January 13, 2004|By Dan Thanh Dang | Dan Thanh Dang,SUN STAFF

In a bid to bolster technological enterprise in Maryland, a gubernatorial commission is recommending that the state increase its pension fund investments in private equity, encourage state banks and foundations to invest in small technology startups and hire a "technology czar."

Maryland is tops in the nation in government research funding at universities, supporting more than 50,000 jobs. The state's concentration of laboratories, higher education institutions and other facilities such as the Johns Hopkins University Applied Physics Laboratory in Howard County and the U.S. Army's Aberdeen Proving Ground boast more than 200 major research labs. The Interstate 270 corridor in Montgomery County is considered one of the nation's largest concentrations of biotechnology companies.

Despite such attributes, Maryland continues to struggle to establish a national reputation as a tech-friendly state, according to a report released yesterday by the Governor's Commission on Development of Advanced Technology.

"We now have an opportunity to greatly improve upon Maryland's technology economy," said George F. Pappas, chair of the commission and a Baltimore attorney. "We can, should and must do better."

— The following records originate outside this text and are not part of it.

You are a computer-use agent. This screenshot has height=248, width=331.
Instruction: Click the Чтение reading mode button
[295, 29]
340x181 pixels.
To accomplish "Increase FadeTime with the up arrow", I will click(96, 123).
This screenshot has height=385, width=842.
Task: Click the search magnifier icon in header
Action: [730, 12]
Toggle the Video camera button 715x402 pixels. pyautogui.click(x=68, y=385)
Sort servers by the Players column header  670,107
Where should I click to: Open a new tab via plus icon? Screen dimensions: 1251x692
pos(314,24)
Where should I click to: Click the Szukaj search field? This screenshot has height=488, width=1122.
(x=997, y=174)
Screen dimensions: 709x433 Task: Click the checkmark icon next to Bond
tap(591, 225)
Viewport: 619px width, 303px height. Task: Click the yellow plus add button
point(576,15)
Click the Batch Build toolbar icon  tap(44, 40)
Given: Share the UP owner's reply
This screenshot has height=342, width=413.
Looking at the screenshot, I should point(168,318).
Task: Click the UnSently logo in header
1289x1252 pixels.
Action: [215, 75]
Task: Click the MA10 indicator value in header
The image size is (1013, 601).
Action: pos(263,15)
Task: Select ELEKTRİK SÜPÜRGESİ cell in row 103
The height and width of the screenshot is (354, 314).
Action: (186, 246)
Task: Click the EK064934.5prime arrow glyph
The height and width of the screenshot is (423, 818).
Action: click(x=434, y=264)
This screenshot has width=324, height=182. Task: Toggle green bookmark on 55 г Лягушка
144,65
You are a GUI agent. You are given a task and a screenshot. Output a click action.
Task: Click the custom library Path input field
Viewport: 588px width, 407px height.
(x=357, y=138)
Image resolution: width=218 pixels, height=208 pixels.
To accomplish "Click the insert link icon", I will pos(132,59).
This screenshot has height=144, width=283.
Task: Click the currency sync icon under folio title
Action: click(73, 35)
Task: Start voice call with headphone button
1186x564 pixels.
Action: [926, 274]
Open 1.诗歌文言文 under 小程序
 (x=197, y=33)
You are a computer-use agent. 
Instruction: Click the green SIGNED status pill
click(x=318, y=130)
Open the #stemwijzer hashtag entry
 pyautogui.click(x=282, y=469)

The report comes more than a year after Gov. Robert L. Ehrlich Jr. established the commission even before he was inaugurated to study ways to encourage more technology business in Maryland. It was his first economic development initiative, coming a month after his election victory in November 2002.

The Pappas Commission, which began meeting in May, includes high-ranking members of state universities, venture capitalists, investment bankers and industry leaders in the state. Faced with a deficit in the state's budget, the commission's goal was not only to find new sources of capital to support high-tech initiatives, but also to rethink how the state should use its existing resources.

For example, one recommendation included encouraging foundations to support research that can be transformed into products that can help patients suffering from various illnesses.

The commission also suggested that Maryland increase its pension fund investments in private equity to increase the rate of return for pensioners. Maryland currently ranks 36 out of 38 states that have pursued private equity transactions for their public pension plans, according to the report.

It also said Maryland should also focus on creating partnerships with private investors and countries such as Singapore, which has set investment in technology as a national priority.

"This is the third such study I have helped with," said Capers W. McDonald, commission member and president and chief executive of BioReliance Corp., a biotech firm in Rockville. "But this is by far the most actionable. It's shorter, more concise and achievable."

Said Robert L. Wallace, founder and CEO of BiTh Group Inc., a Columbia information technology firm, "We have put a lot of work into this, but the hard part begins now with the implementation of these ideas."

In six months, the governor said, Secretary Aris Melissaratos of the Department of Business and Economic Development will report on the commission's progress.

"We see this not as a road map for the next couple months, but a road map for the next several years," Ehrlich said. "I promise that in six months, Aris is going to give me a report on this commission and where we are on our goals. We are into measurement around here."